In 2017, Schepartz was appointed by Yale as Sterling Professor of Chemistry.

In 2019, she joined UC Berkeley College of Chemistry.

==Schepartz Laboratory==
Schepartz is the Principal Investigator at the Schepartz Laboratory of Chemical Biology. According to the Schepartz Laboratory Website, the laboratory "develops chemical tools to study and manipulate protein–protein and protein–DNA interactions inside the cell. Our approach centers on the design of molecules that nature did not synthesize—miniature proteins, β-peptide foldamers, polyproline hairpins, and proto-fluorescent ligands—and the use of these molecules to answer biological questions that would otherwise be nearly impossible to address. Current topics include the use of miniature proteins to identify the functional role of discrete protein-protein interactions and rewire cellular circuits, the use of cell permeable molecules to image misfolded proteins or protein interactions in live cells, and the design of protein-like assemblies of β-peptides that are entirely devoid of α-amino acids."

==Achievements==
In 1990, Schepartz was awarded a David and Lucile Packard Foundation Fellowship. In 1991, Schepartz earned an Eli Lilly Biochemistry Fellowship, a Morse Faculty Fellowship from Yale, and a National Science Foundation Presidential Young Investigator Award. In 1993, she earned a Camille and Henry Dreyfus Teacher-Scholar Award, and in 1994 received an Alfred P. Sloan Research Fellowship. Schepartz received an A.C.S. Arthur C. Cope Scholar Award in 1995 and an A.C.S. Eli Lilly Award in Biological Chemistry in 1997. In 1999, she received the Dylan Hixon ’88 Award for Teaching Excellence in the Natural Sciences, and in 2002, she was awarded the Agnes Fay Morgan Research Award. In 2008, she was awarded the Frank H. Westheimer Prize Medal from Harvard University. In 2012, she was awarded the Ronald Breslow Award for Achievement in Biomimetic Chemistry. Throughout her career she has also been invited to be a distinguished guest speaker and lecturer. In 2014, she was elected to membership in the National Academy of Sciences.

Since 2005, she had served as an associate editor of the Journal of the American Chemical Society, and in 2016 was appointed as editor-in-chief of Biochemistry.

== Selected academic publications ==
- Helical β-peptide inhibitors of the p53-hDM2 interaction.
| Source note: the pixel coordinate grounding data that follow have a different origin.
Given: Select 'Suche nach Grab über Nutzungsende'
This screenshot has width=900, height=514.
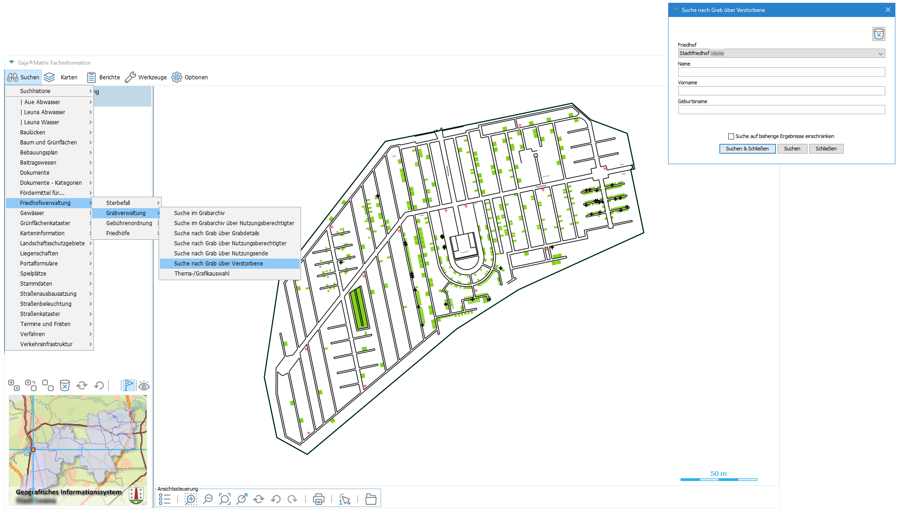Looking at the screenshot, I should tap(221, 254).
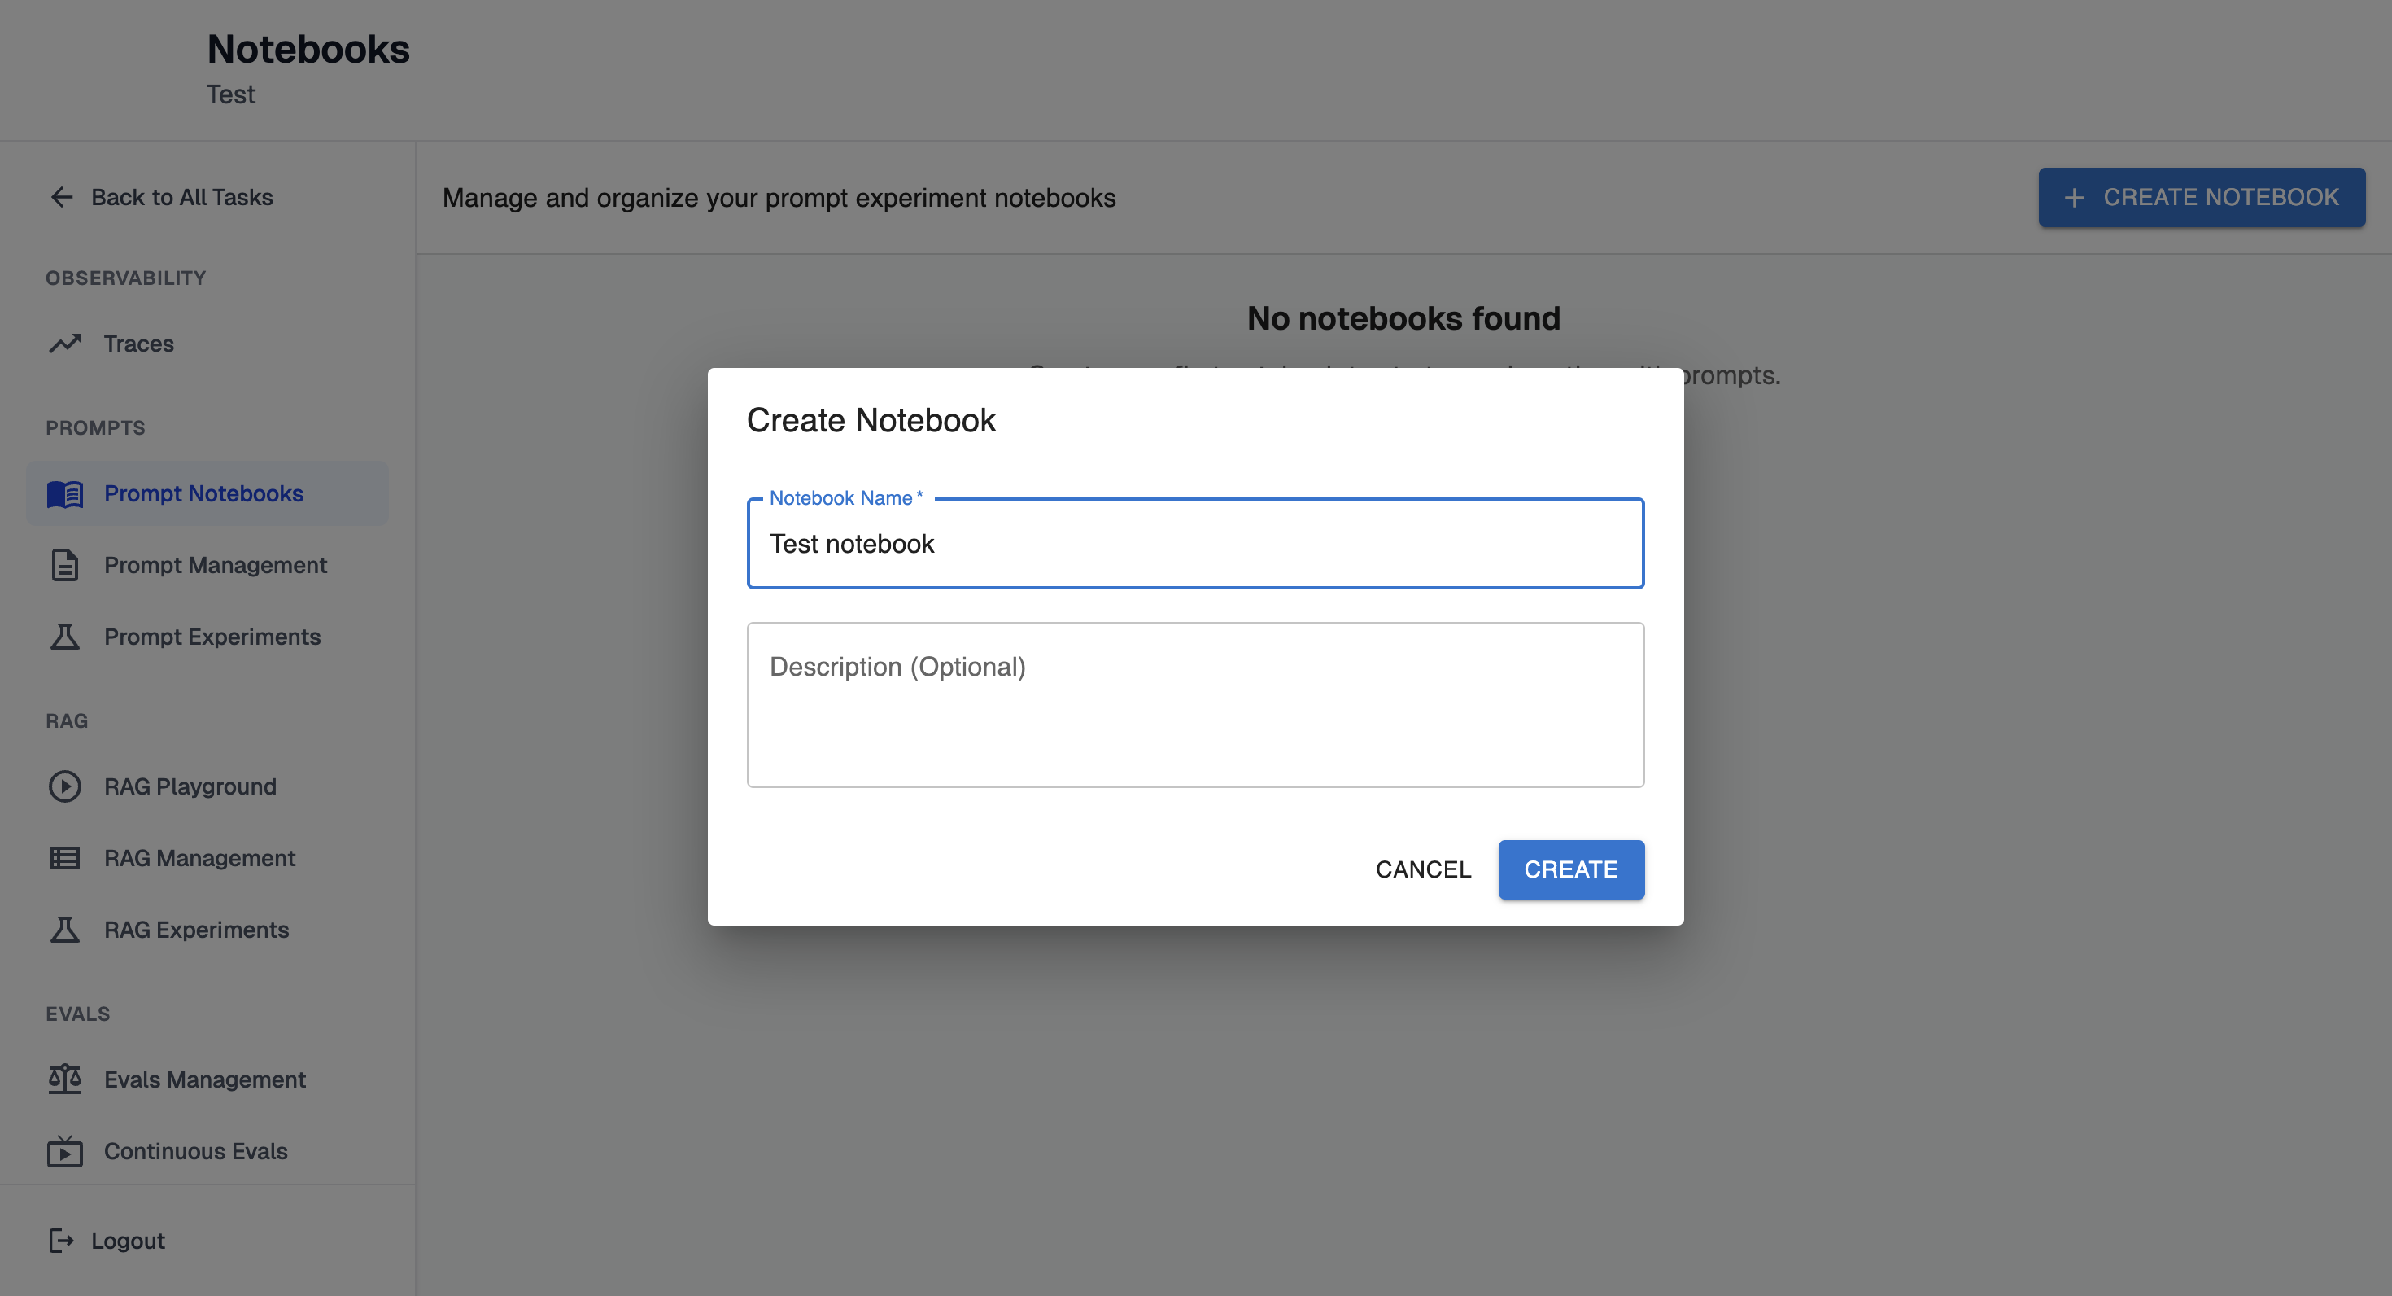
Task: Click the Prompt Management document icon
Action: point(65,565)
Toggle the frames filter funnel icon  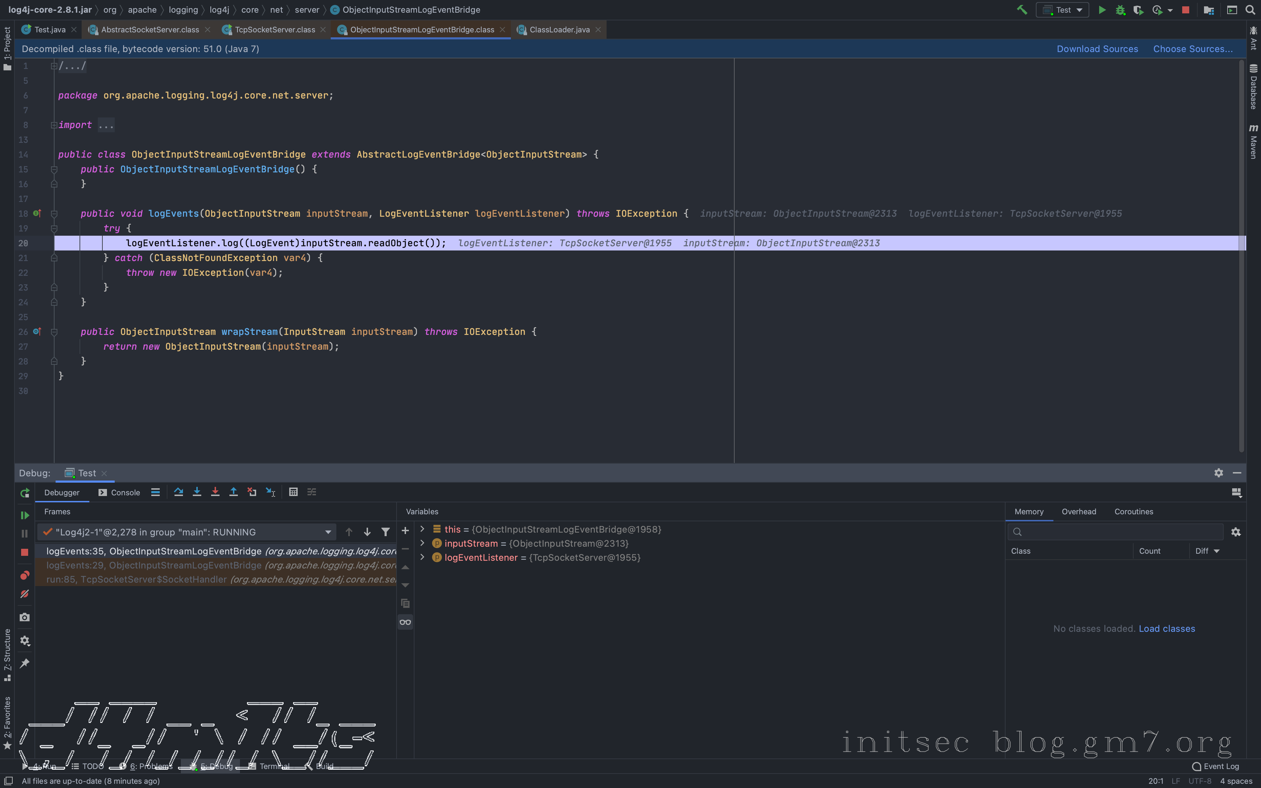pos(385,532)
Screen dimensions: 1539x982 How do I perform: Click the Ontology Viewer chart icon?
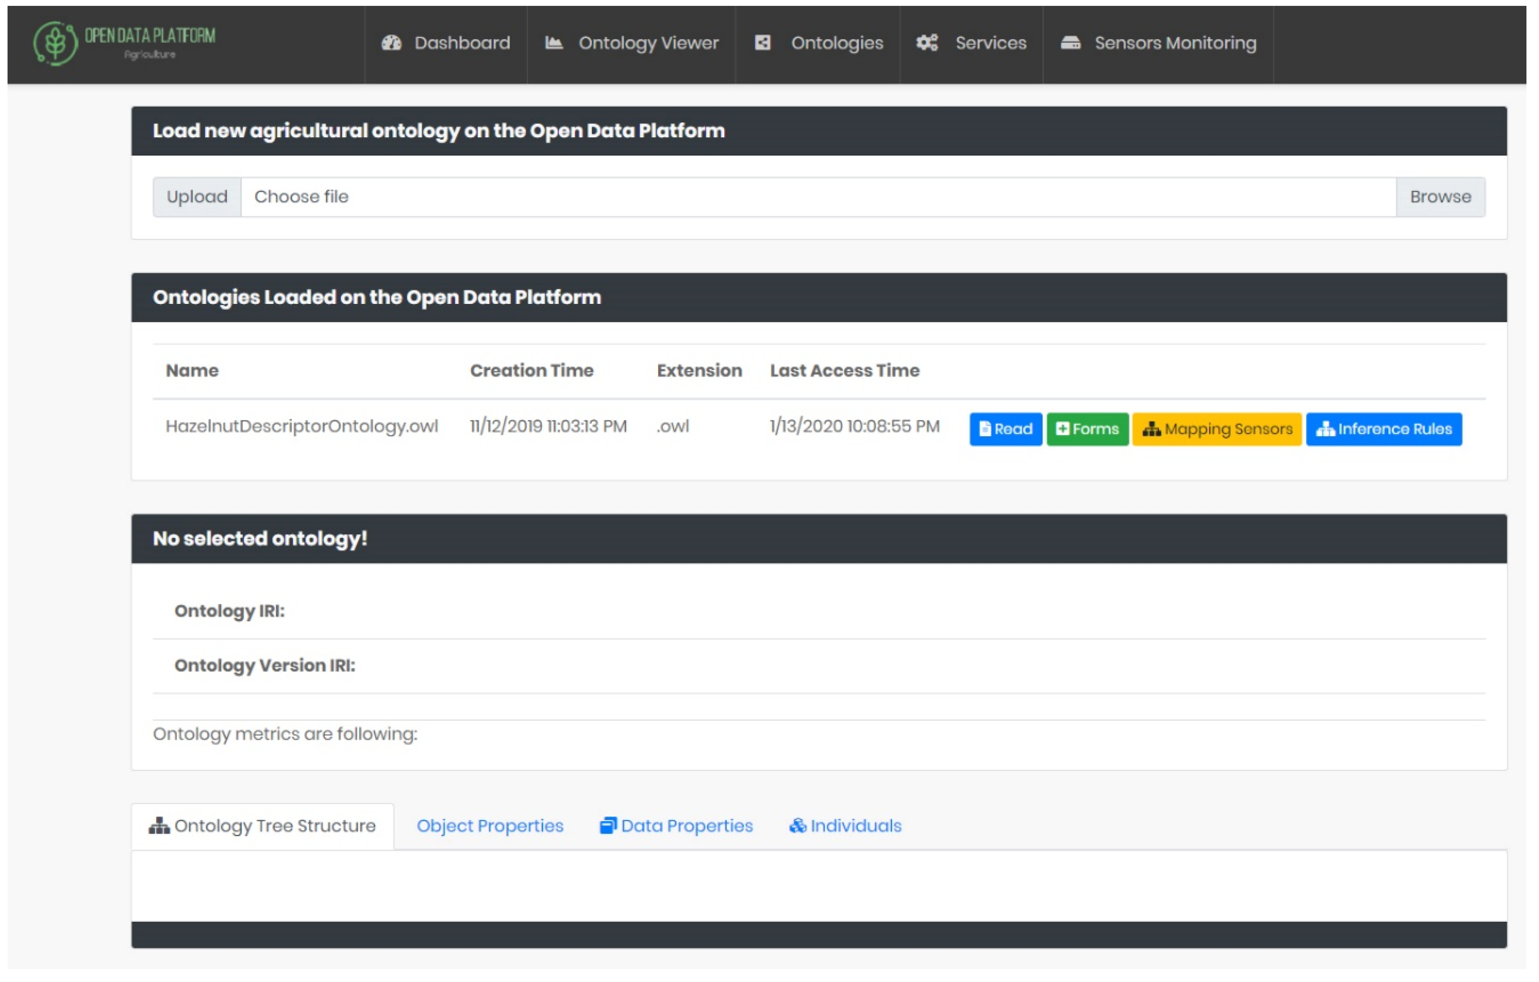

Joshua A Kritzer, James D Lear, Michael E Hodsdon, and Alanna Schepartz. Journal of the American Chemical Society. 2004.
- The ecstasy and agony of assay interference compounds. Courtney Aldrich, Carolyn Bertozzi, Gunda I Georg, Laura Kiessling, Craig Lindsley, Dennis Liotta, Kenneth M Merz Jr, Alanna Schepartz, Shaomeng Wang. ACS Chemical Neuroscience. 2017.
- High-resolution structure of a β-peptide bundle. Douglas S Daniels, E James Petersson, Jade X Qiu, Alanna Schepartz. Journal of the American Chemical Society. 2007.
- Inhibiting HIV fusion with a β-peptide foldamer. Olen M Stephens, Sunghwan Kim, Brett D Welch, Michael E Hodsdon, Michael S Kay, and Alanna Schepartz. Journal of the American Chemical Society. 2005.